Not to sound rude, but for starters, starting your own thread would get more responses than piggy-backing off an old thread that half the members who posted in it are no longer here for whatever reason.

Also, if you don't know how to pick what you want to keep out of a litter, perhaps you had no business breeding in the first place. Are the rest of the pups spoken for? We don't allow the sale of pups/dogs here, unless you're an authorized breeder (not saying that's why you're posting, just informing you), and there's only a select few of those here.

I'll move this post for you so that you have your own thread, and perhaps you'll get better responses. I would also suggest that if you have a mentor who is helping you to learn about breeding, bloodlines, etc., that you go to them for advice on how to select your pick pups. Most of the members here are just pet owners and not breeders, so while you'll get advice on how to select your picks, you may not get solid advice, and you may get oke: or :stick: for posting in the first place. We aim at promoting responsibility here, not promoting breeding.


----------



## American_Pit13 (Apr 23, 2007)

If you can't pick puppies you shouldn't be creating them.


----------



## hotchkiss (Oct 11, 2011)

Never met an honest breeder that could predict the size nor temperament of a dog by looking at a 2 or 3 month old pup... nor a colt, nor calf, nor lamb. You can get a decent idea about a pup's potential by looking at the bitch and sire, but other then a general notion, it's anyone's guess. 

No experienced breeder is going to make guarantees. When someone says, "you can have 'pick of the litter,'" they aren't talking about a specific pup. They're saying that of the entire litter, you can have your pick. "The pick of the litter," is simply the first pup chosen.
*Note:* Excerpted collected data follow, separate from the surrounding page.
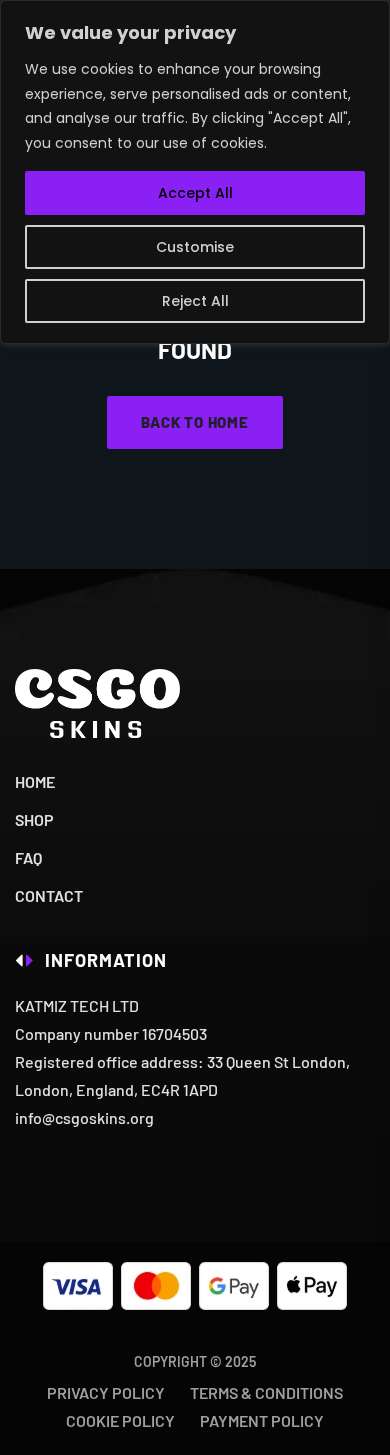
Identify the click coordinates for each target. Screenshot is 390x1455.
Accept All (195, 193)
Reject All (195, 301)
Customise (195, 247)
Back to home (195, 422)
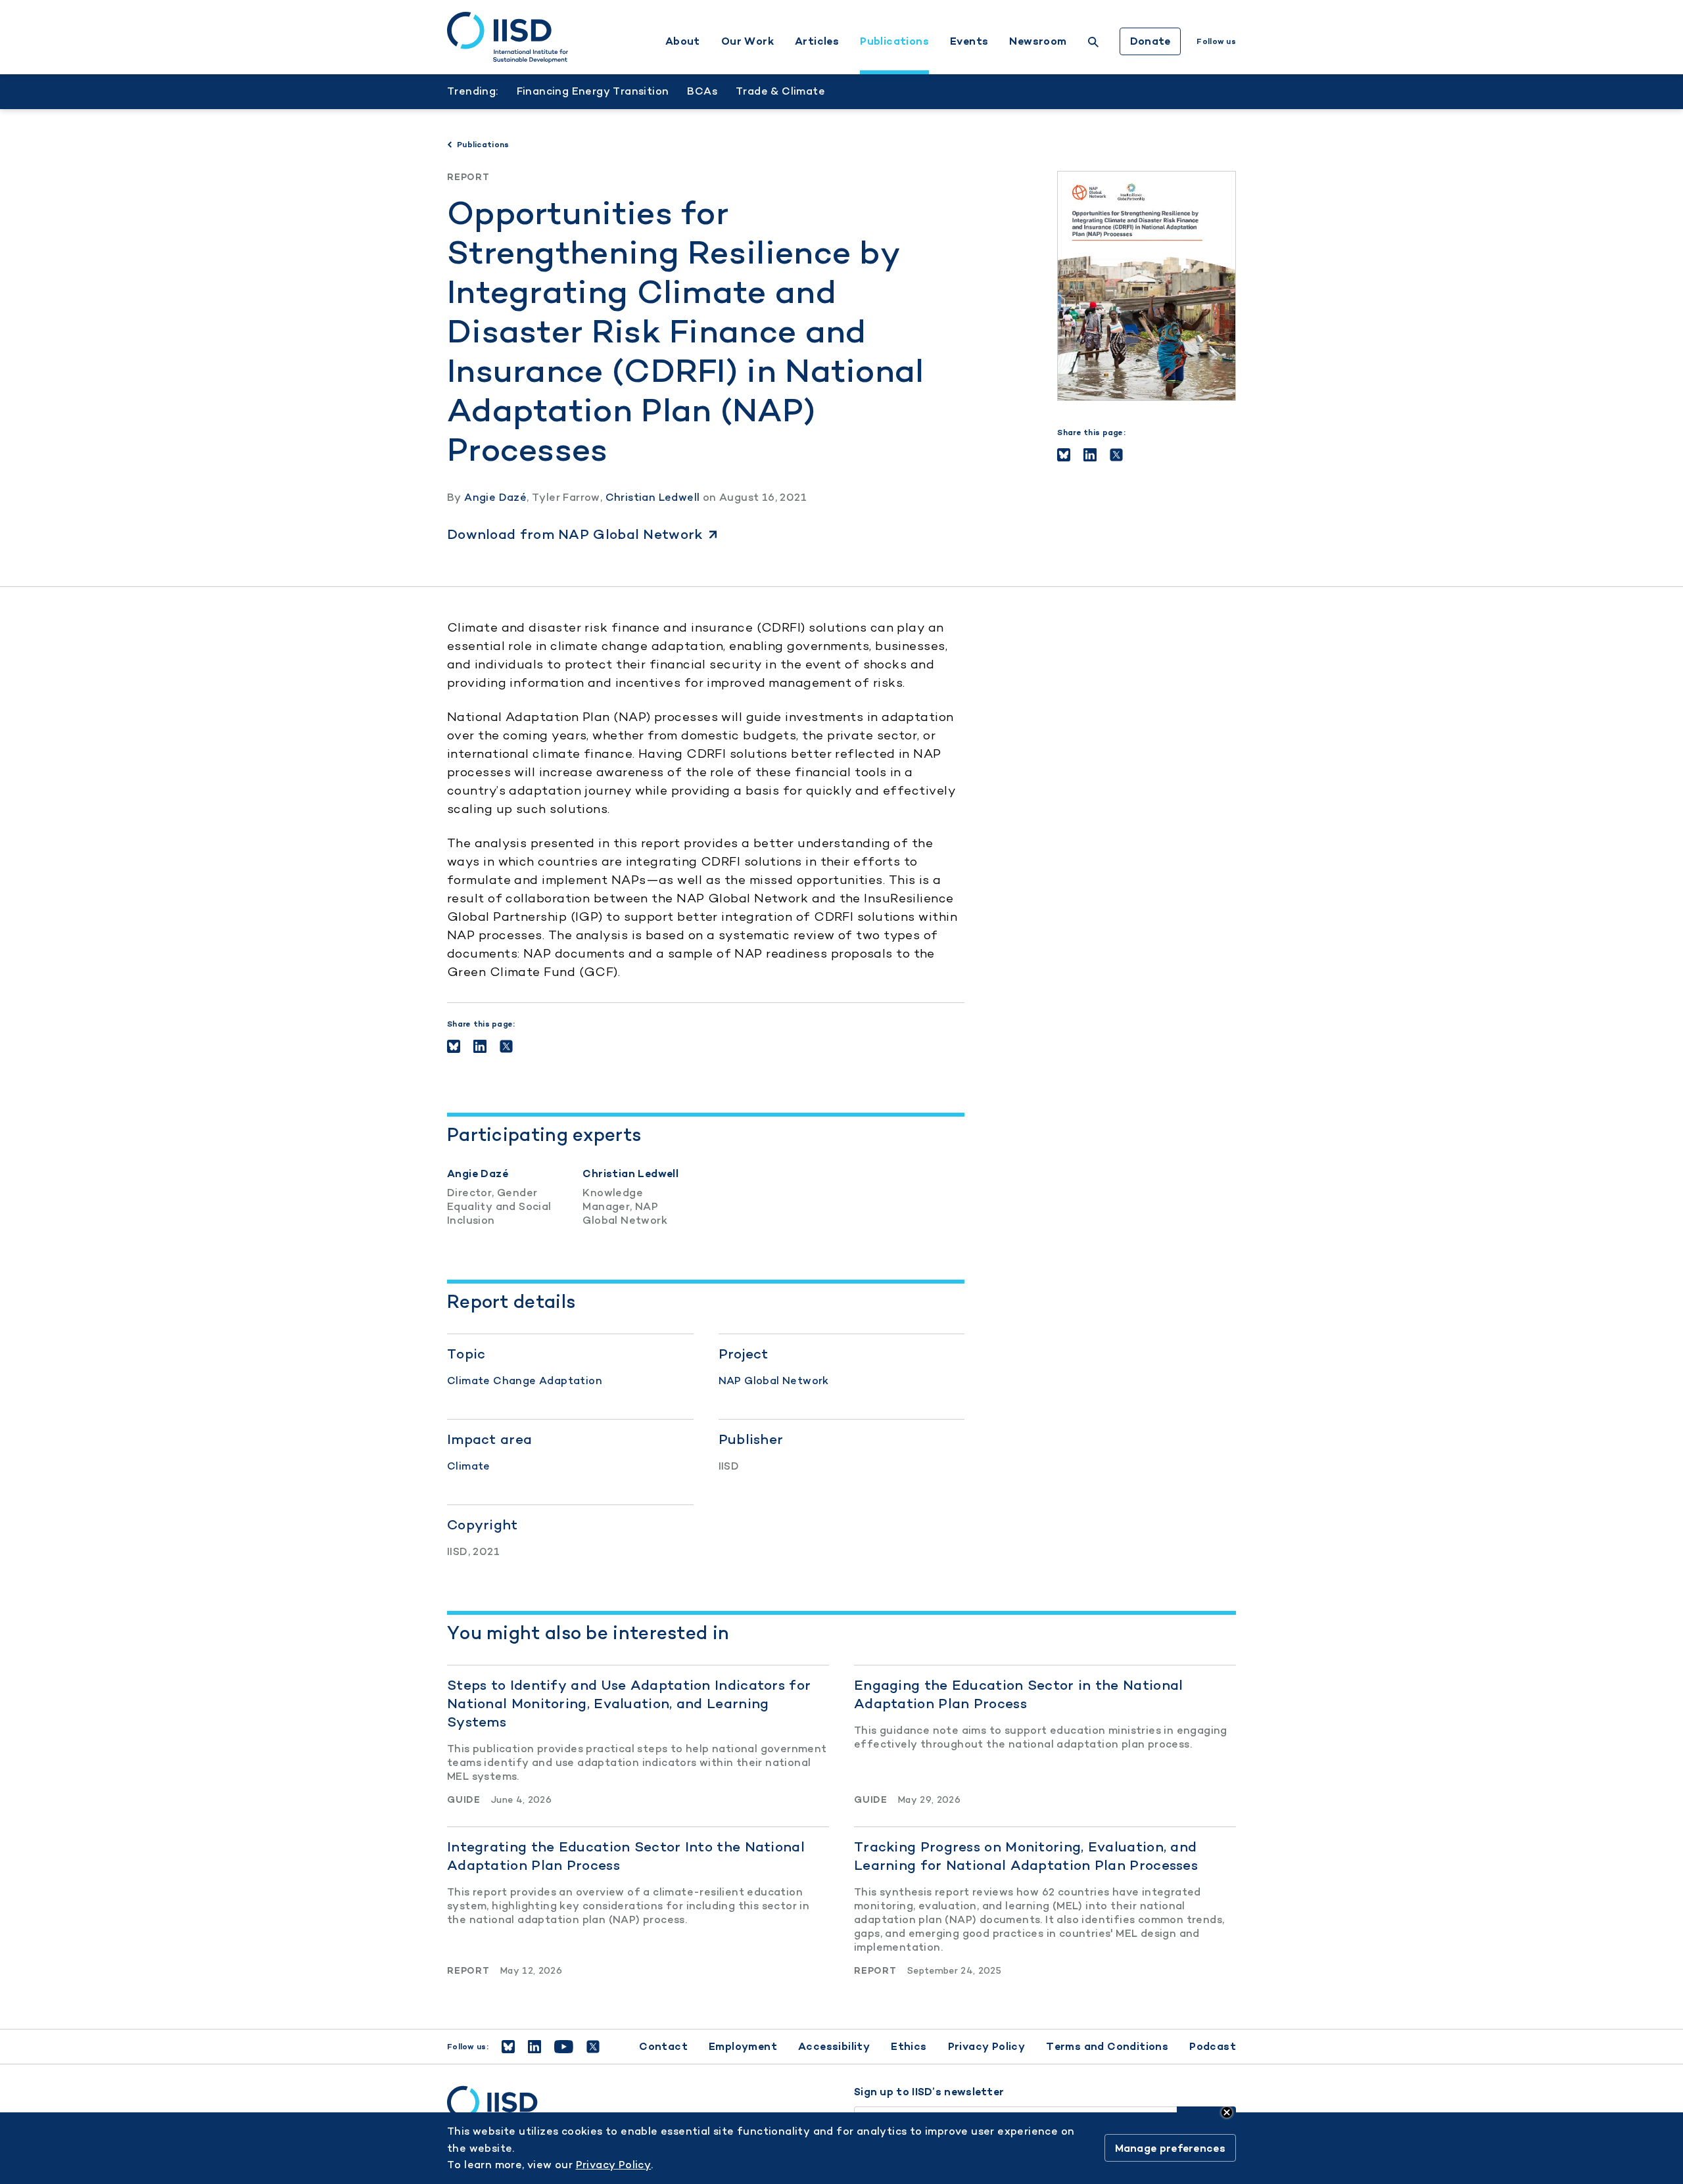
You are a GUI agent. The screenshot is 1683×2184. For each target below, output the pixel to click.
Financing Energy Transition (593, 91)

Fat bully pups can end up being weak and timid. The runt of the litter can end up being the most game and the most physically robust. 

Picking a pup based on color is as good a reason as any other. Just like fortune telling, it's all guess-work, luck of the draw (or pick as the case may be).


----------



## American_Pit13 (Apr 23, 2007)

hotchkiss said:


> Never met an honest breeder that could predict the size nor temperament of a dog by looking at a 2 or 3 month old pup... nor a colt, nor calf, nor lamb. You can get a decent idea about a pup's potential by looking at the bitch and sire, but other then a general notion, it's anyone's guess.
> 
> No experienced breeder is going to make guarantees. When someone says, "you can have 'pick of the litter,'" they aren't talking about a specific pup. They're saying that of the entire litter, you can have your pick. "The pick of the litter," is simply the first pup chosen.
> 
> ...


Actually you can tell a lot about the temperament, drive and structure of a puppy. You may not be able to but yes it is and can be done. same goes for calves, colts and lambs. Hell even Joeys can be evaluated young! That's part of breeding an selecting proper homes to fit each pup.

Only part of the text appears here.